[Opening The records section]

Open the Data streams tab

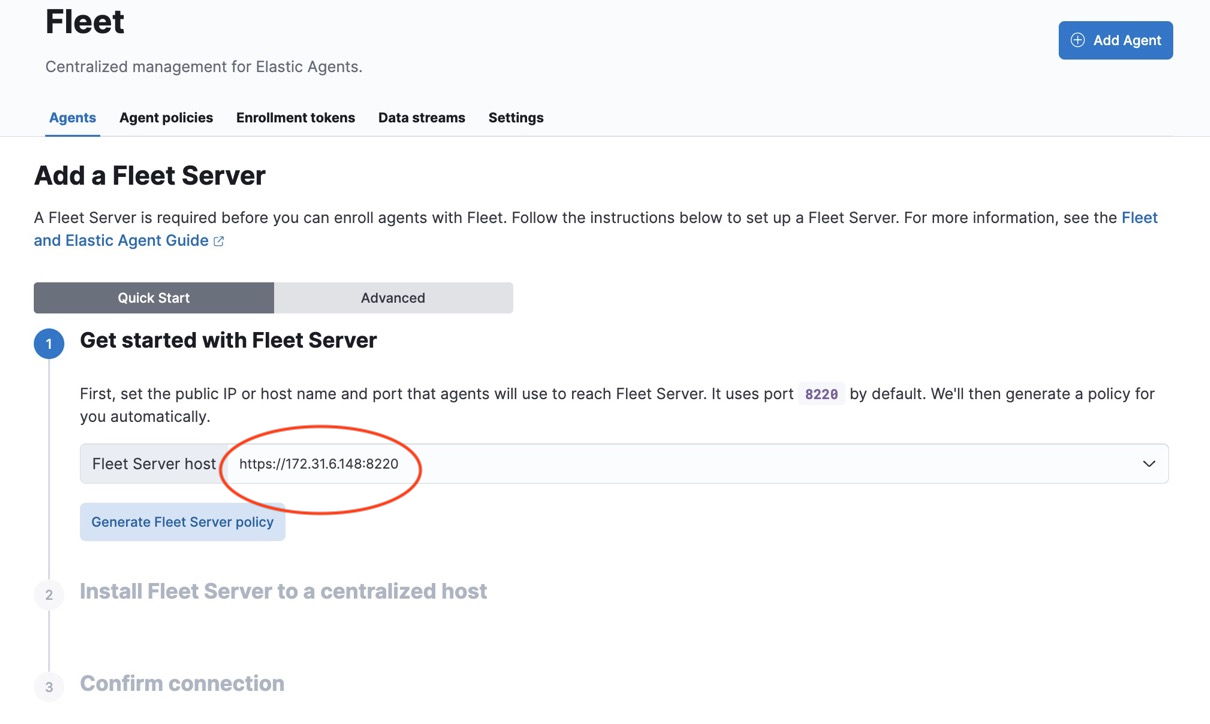421,117
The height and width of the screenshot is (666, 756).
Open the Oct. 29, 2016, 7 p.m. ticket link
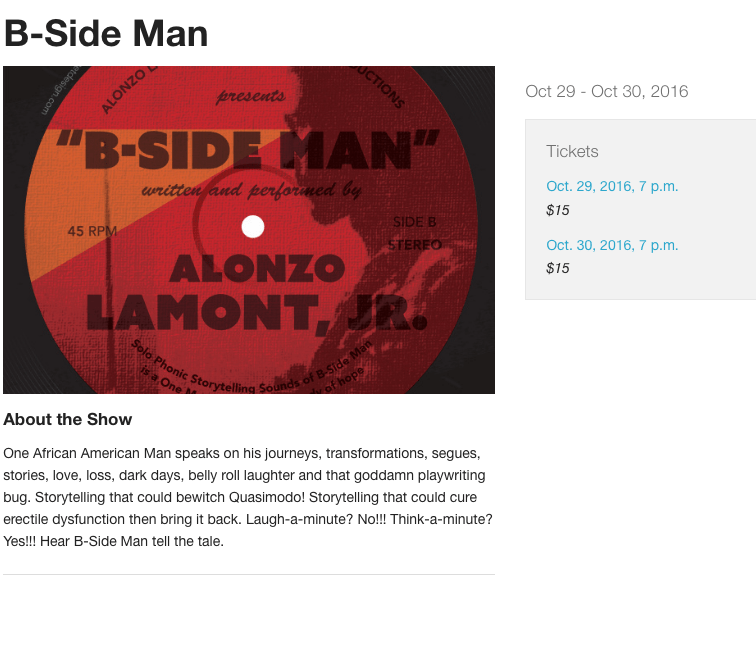(x=612, y=186)
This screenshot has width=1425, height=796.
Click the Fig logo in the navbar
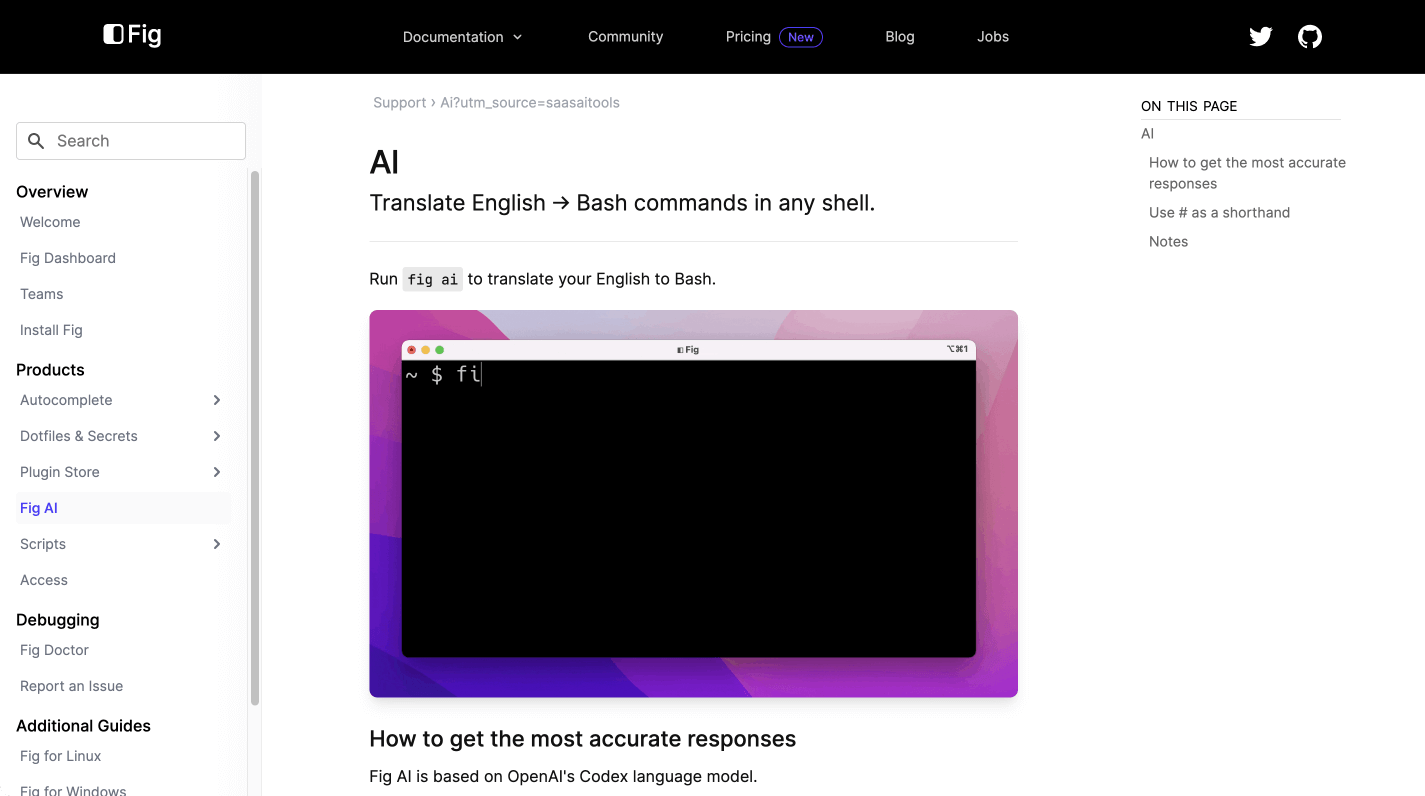[x=131, y=36]
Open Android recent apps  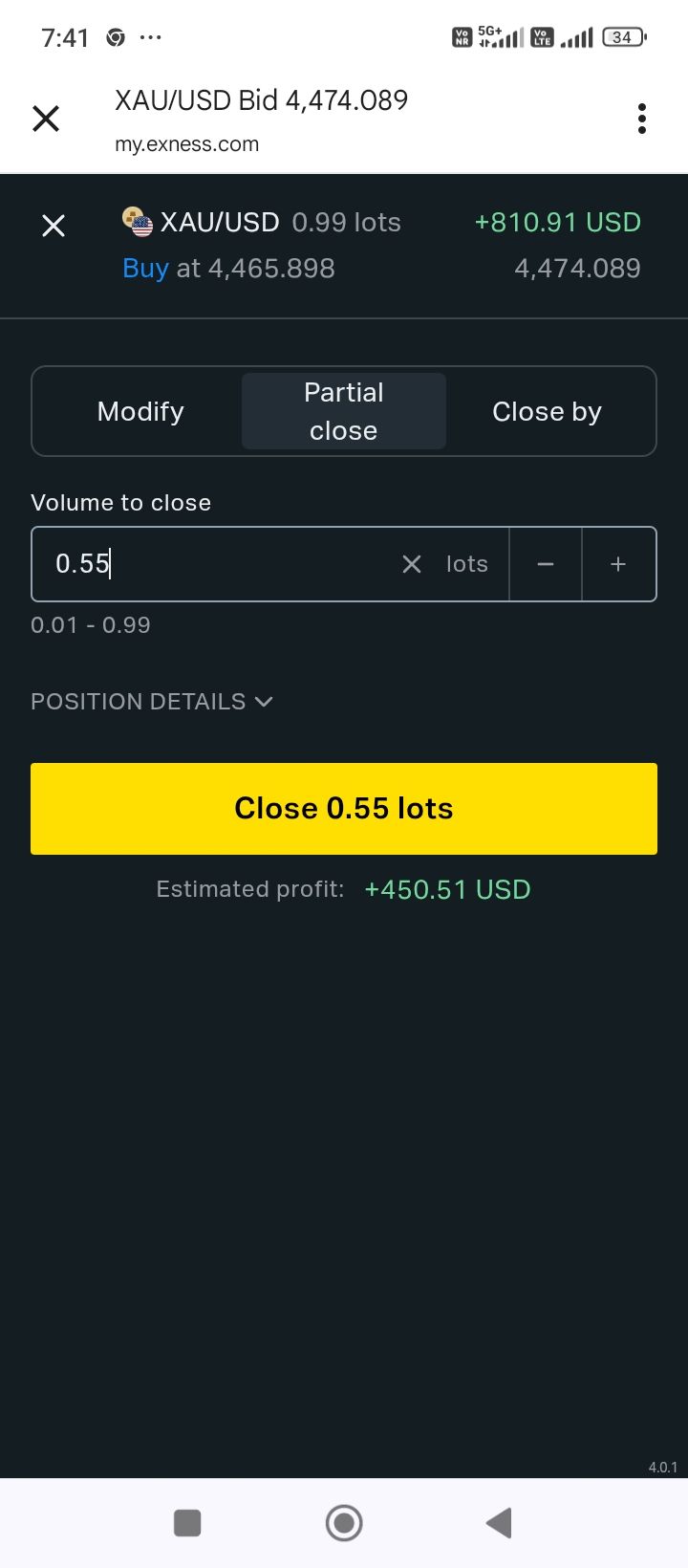tap(187, 1523)
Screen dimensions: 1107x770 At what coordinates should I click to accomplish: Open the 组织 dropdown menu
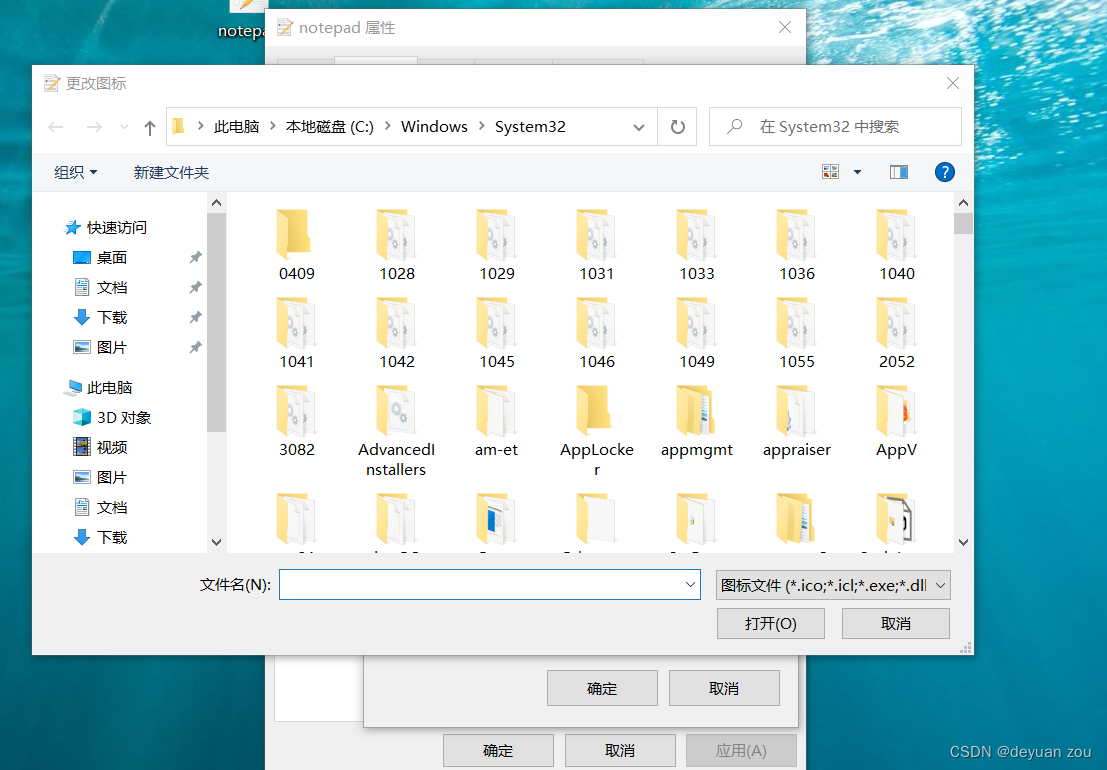(x=75, y=171)
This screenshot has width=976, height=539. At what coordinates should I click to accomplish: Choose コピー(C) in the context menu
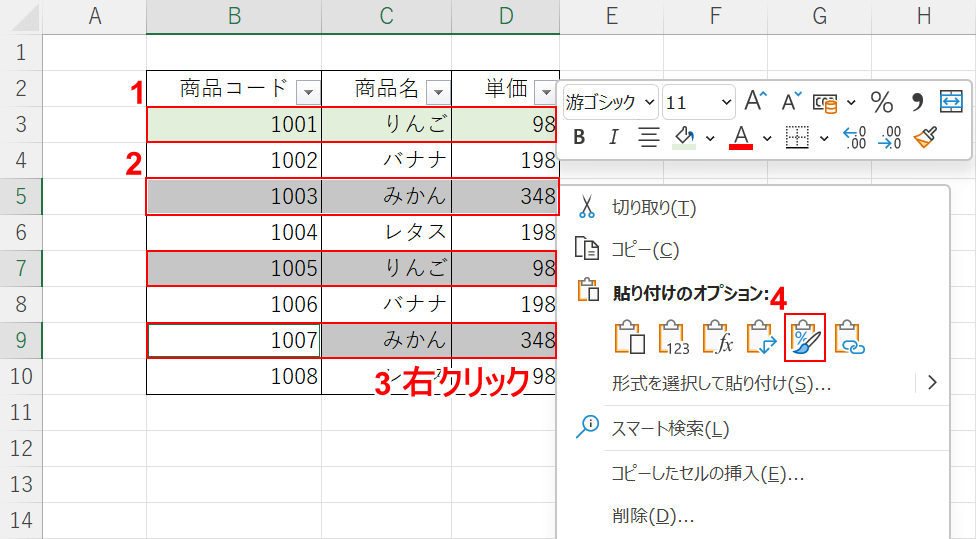coord(645,249)
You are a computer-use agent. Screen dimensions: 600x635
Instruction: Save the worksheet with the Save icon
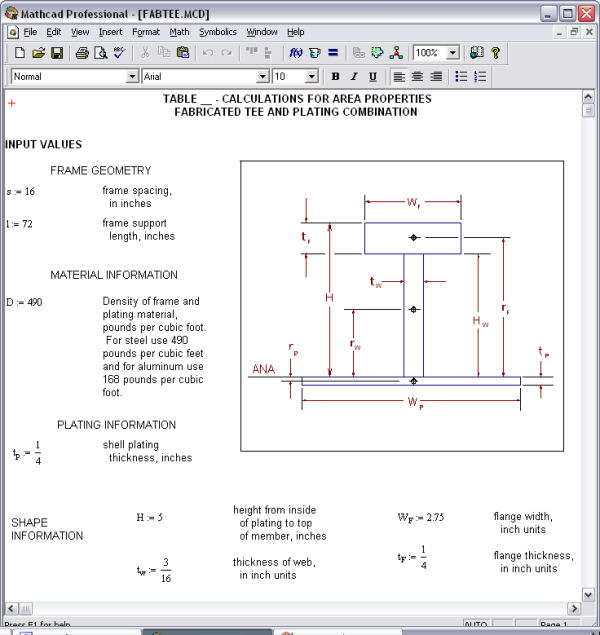point(57,53)
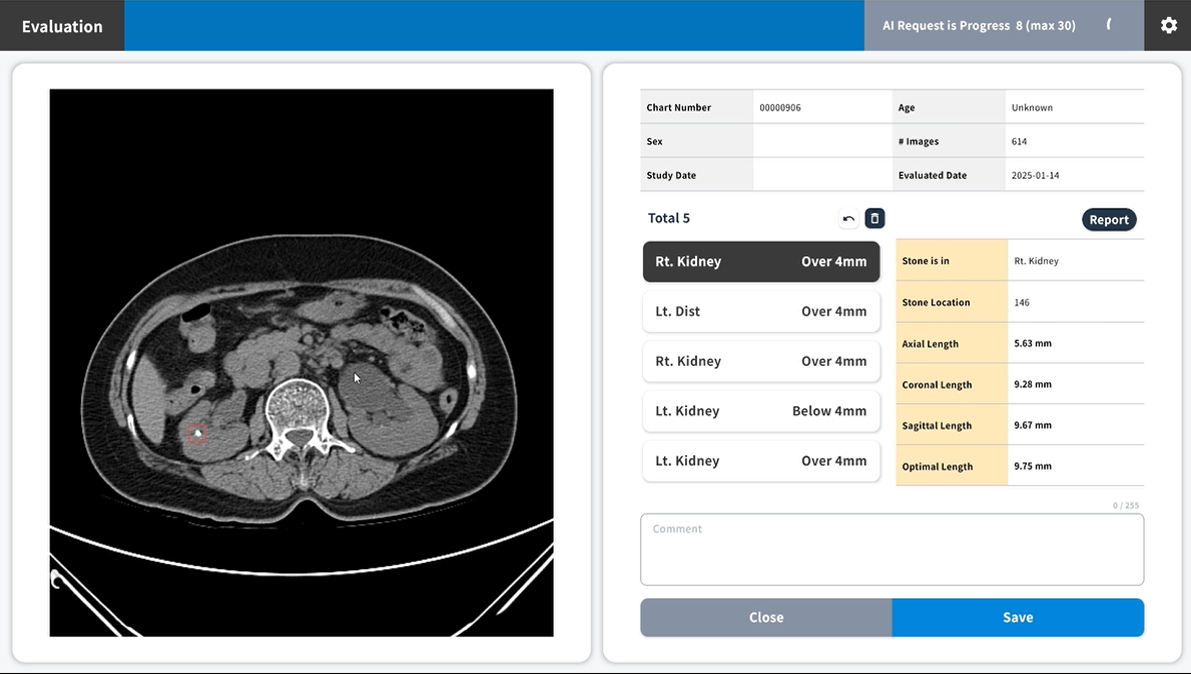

[Closing The records section]

• Exercise
Retype the lines exactly as they appear, beginning with the line that contains "You are a computer-use" and ending with the final line of the entries, and omit the pictures.

• Response to the exercise
You are a computer-use agent. Screen dimensions: 600x635
Instruction: Save the worksheet with the Save icon
point(57,53)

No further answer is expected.